Again, the point is not that you have an ambiguously-aligned AI system that you want to avoid running for a long time. It’s that you have a weak-but-aligned AI system. And you want to make it more powerful while preserving its alignment. So you have it cooperate with several copies of itself. (That’s amplification.) And then you train your next system to mimic that group of agents working together. (That’s distillation.) And then you repeat. (That’s iteration.)
The hope is that by constructing your AI out of this virtual tree of human-mimicking AIs, it’s a little more grounded and constrained. And less likely to do something antithetical to human values than an AI you got by just giving your neural network some objective and telling it to go forth and optimize.
Note that all this is relevant in the context of prosaic AI alignment—aligning AI systems built out of something not-too-different from current ML. In particular, I believe Factored Cognition working well would be a prerequisite for most of the proposals here. (The version of amplification I described was imitative amplification, but I believe the FCH is relevant for the other forms of amplification too.)
That’s my understanding anyway. Would appreciate any corrections from others.
EDIT: On second thought, what you describe sounds a bit like myopia, which is a property that some people think these systems need to have, so your vague recollection may have been more on the right track than I was giving it credit for.
It’s that you’re trying to start with something simple that is aligned, and then scale it up via IDA.
I don’t think this is the hope, see here for more. I think the hope is that the base unit is ‘cheap’ and ‘honest’.
I think the ‘honesty’ criterion there is quite similar to ‘myopia’, in that both of them are about “just doing what’s in front of you, instead of optimizing for side effects.” This has some desirable properties, in that a myopic system won’t be ‘out to get you’, but also rules out getting some desirable properties. As an aside, I think it might work out that no myopic system can be corrigible (which doesn’t restrict systems built out of myopic parts, as those systems are not necessarily myopic).
I agree with the rest of your comment that Factored Cognition is about question #2, of how much capability is left on the table by using assemblages of myopic parts.
I don’t think this is the hope, see here for more.

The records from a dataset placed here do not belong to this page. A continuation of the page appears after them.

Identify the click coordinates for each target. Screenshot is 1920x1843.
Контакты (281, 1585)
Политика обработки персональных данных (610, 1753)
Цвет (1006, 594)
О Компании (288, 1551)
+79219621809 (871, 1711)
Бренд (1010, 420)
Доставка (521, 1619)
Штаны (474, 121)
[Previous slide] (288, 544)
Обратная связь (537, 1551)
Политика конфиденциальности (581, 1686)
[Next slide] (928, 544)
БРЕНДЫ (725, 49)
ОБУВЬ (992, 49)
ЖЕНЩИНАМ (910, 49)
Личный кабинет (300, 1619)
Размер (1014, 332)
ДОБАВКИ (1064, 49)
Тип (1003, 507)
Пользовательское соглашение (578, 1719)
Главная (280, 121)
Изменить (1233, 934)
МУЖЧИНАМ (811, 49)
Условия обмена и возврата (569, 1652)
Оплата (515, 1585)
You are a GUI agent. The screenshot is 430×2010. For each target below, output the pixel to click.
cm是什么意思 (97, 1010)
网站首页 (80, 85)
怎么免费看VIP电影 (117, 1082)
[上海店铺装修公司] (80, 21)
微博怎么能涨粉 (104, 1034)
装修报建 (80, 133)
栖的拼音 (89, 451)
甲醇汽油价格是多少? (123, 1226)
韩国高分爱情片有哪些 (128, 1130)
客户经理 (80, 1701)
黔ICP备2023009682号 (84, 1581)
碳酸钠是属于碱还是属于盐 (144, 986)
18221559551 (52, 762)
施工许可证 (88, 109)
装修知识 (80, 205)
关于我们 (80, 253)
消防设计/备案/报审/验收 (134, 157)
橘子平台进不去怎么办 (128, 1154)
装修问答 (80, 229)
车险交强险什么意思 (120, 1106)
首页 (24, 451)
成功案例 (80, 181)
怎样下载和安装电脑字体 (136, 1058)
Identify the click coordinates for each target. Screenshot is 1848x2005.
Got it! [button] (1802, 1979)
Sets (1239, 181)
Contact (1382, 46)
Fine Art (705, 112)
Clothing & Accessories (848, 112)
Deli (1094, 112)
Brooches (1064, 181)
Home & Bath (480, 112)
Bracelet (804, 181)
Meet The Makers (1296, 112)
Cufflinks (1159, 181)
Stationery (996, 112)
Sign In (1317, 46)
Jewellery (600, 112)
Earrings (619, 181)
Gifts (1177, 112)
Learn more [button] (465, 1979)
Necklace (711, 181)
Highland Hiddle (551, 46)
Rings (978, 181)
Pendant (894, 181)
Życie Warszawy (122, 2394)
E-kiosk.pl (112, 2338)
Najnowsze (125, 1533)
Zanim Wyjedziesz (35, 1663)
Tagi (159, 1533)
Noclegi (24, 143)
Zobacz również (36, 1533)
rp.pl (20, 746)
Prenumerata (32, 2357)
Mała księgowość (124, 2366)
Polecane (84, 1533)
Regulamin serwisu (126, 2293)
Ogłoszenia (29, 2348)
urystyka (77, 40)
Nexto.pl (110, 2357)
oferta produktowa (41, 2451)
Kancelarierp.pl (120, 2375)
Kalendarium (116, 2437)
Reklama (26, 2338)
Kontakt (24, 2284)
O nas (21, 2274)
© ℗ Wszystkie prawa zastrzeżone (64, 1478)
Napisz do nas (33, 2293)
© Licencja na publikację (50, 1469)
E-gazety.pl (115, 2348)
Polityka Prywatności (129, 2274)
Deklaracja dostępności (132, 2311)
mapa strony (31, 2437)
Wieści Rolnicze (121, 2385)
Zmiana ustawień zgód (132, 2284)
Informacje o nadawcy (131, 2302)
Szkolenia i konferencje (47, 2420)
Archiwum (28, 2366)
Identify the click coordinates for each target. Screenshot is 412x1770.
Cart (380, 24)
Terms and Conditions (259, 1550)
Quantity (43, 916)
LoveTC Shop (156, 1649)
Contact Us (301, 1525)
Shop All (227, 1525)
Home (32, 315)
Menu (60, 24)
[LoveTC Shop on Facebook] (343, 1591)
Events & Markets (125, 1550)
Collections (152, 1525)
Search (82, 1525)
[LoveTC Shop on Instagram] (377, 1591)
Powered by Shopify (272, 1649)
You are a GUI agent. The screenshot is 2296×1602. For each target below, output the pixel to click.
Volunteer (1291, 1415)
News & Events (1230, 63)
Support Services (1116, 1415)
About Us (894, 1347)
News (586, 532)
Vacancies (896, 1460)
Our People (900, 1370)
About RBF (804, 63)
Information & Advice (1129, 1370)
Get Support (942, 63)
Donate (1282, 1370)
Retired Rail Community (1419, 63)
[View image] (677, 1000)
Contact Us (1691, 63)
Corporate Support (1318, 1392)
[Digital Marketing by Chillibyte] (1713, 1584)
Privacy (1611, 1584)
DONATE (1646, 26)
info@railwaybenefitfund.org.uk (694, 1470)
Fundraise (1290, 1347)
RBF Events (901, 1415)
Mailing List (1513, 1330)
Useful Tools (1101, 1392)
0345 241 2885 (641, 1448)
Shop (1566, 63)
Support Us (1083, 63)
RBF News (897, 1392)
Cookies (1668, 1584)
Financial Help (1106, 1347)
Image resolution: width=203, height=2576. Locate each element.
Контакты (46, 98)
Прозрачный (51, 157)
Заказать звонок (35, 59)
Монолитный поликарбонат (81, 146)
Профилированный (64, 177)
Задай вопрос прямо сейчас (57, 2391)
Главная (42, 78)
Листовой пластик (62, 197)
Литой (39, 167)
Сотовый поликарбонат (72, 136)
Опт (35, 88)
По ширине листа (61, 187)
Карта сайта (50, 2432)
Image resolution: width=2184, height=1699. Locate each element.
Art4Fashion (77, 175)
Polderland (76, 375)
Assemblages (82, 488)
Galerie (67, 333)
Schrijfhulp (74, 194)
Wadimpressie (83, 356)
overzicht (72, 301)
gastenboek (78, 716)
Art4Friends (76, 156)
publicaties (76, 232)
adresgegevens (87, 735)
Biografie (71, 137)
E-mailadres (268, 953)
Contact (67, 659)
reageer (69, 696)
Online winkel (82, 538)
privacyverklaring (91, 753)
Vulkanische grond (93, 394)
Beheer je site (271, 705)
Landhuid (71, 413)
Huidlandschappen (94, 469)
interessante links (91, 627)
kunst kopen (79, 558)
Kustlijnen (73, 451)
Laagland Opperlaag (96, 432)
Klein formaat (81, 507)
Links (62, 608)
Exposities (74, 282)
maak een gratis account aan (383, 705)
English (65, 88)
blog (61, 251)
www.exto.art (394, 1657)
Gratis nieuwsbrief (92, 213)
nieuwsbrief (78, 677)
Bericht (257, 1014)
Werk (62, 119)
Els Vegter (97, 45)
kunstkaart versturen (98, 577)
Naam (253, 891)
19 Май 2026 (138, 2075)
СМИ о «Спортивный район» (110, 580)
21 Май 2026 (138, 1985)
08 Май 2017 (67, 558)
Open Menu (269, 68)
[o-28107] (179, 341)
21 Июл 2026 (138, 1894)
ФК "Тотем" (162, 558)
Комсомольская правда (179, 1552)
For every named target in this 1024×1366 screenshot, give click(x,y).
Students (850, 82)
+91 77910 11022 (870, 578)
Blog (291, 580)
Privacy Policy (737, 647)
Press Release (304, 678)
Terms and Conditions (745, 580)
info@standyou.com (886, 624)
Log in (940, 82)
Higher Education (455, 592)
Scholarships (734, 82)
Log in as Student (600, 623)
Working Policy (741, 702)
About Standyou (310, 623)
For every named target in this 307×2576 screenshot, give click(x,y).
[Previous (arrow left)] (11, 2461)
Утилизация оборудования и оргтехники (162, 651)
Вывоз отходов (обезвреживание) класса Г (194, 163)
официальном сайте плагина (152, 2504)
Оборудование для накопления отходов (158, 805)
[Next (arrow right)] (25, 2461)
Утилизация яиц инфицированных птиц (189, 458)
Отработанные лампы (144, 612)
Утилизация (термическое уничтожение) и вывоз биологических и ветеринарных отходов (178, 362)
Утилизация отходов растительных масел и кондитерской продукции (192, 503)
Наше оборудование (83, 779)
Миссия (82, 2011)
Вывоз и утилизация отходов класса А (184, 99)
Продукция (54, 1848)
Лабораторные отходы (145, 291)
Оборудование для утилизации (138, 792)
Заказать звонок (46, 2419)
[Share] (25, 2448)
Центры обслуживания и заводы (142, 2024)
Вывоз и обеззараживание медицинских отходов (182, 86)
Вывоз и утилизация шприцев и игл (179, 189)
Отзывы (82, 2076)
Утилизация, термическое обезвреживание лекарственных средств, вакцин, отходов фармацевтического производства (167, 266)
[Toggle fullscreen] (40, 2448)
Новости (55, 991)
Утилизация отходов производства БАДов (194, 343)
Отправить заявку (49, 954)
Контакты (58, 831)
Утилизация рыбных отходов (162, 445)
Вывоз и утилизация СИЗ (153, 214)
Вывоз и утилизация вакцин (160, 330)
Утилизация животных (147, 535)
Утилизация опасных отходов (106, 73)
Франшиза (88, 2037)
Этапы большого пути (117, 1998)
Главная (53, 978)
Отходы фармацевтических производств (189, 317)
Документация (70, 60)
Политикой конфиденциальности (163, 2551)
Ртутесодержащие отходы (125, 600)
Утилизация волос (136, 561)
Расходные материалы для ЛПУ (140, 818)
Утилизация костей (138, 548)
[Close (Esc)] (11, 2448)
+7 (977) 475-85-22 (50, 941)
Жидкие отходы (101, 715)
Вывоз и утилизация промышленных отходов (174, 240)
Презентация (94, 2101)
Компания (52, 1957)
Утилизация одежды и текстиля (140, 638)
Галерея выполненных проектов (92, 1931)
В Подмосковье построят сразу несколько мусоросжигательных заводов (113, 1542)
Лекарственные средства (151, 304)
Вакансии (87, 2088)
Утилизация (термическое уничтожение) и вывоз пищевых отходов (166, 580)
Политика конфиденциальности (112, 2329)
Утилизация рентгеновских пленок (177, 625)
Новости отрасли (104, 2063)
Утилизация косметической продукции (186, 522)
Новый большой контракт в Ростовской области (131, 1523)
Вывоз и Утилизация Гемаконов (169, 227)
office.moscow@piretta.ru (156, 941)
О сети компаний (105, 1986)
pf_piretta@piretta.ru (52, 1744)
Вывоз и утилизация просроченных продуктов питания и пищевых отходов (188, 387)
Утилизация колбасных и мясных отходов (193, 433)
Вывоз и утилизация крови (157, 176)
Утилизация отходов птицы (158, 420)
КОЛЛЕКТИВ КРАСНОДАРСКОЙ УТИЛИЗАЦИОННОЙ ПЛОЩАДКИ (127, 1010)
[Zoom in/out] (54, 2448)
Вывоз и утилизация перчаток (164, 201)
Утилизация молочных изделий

I think the hope is that the base unit is ‘cheap’ and ‘honest’.
Hmm, cheap and honest makes some sense, but I’m surprised to hear that the hope is not that the base unit is aligned, because that seems to clash with how I’ve seen this discussed before. For example, from Ajeya’s post summarizing IDA:
The motivating problem that IDA attempts to solve: if we are only able to align agents that narrowly replicate human behavior, how can we build an AGI that is both aligned and ultimately much more capable than the best humans?
Which suggests to me that the base units (which narrowly replicate human behavior) are expected to be aligned.
More:
Moreover, because in each of its individual decisions each copy of A[0] continues to act just as a human personal assistant would act, we can hope that Amplify(H, A[0]) preserves alignment.
...
Because we assumed Amplify(H, A[0]) was aligned, we can hope that A[1] is also aligned if it is trained using sufficiently narrow techniques which introduce no new behaviors.
Which comes out and explicitly says that we want the amplify step to preserve alignment. (Which only makes sense if the agent at the previous step was aligned.)
Is it possible that this is just a terminological issue, where aligned is actually being used to mean what you would call honest (and not whatever Vaniver_2018 thought aligned meant)?
As many people have pointed out, it could be difficult to become confident that a system produced through this sort of process is aligned—that is, that all its cognitive work is actually directed towards solving the tasks it is intended to help with.
That definition of alignment seems to be pretty much the same thing as your honesty criterion:
Now it seems that the real goal is closer to an ‘honesty criterion’; if you ask a question, all the computation in that unit will be devoted to answering the question, and all messages between units are passed where the operator can see them, in plain English.
If so, then I’m curious what the difference is. What did Vaniver_2018 think that being aligned meant, and how is that different from just being honest?
If so, then I’m curious what the difference is. What did Vaniver_2018 think that being aligned meant, and how is that different from just being honest?
Vaniver_2018 thought ‘aligned’ meant something closer to “I was glad I ran the program” instead of “the program did what I told it to do” or “the program wasn’t deliberately out to get me.”
I… actually don’t know what myopia is supposed to mean in the AI context (I had previously commented that the post Defining Myopia doesn’t define myopia and am still kinda waiting on a more succinct definition)
Heh. I actually struggled to figure out which post to link there because I was looking for one that would provide a clear, canonical definition, and ended up just picking the tag page. Here are a couple definitions buried in those posts though:
We can think of a myopic agent as one that only considers how best to answer the single question that you give to it rather than considering any sort of long-term consequences
I’ll define a myopic reinforcement learner as a reinforcement learning agent trained to maximise the reward received in the next timestep, i.e. with a discount rate of 0.
...
I should note that so far I’ve been talking about myopia as a property of a training process. This is in contrast to the cognitive property that an agent might possess, of not making decisions directly on the basis of their long-term consequences; an example of the latter is approval-directed agents.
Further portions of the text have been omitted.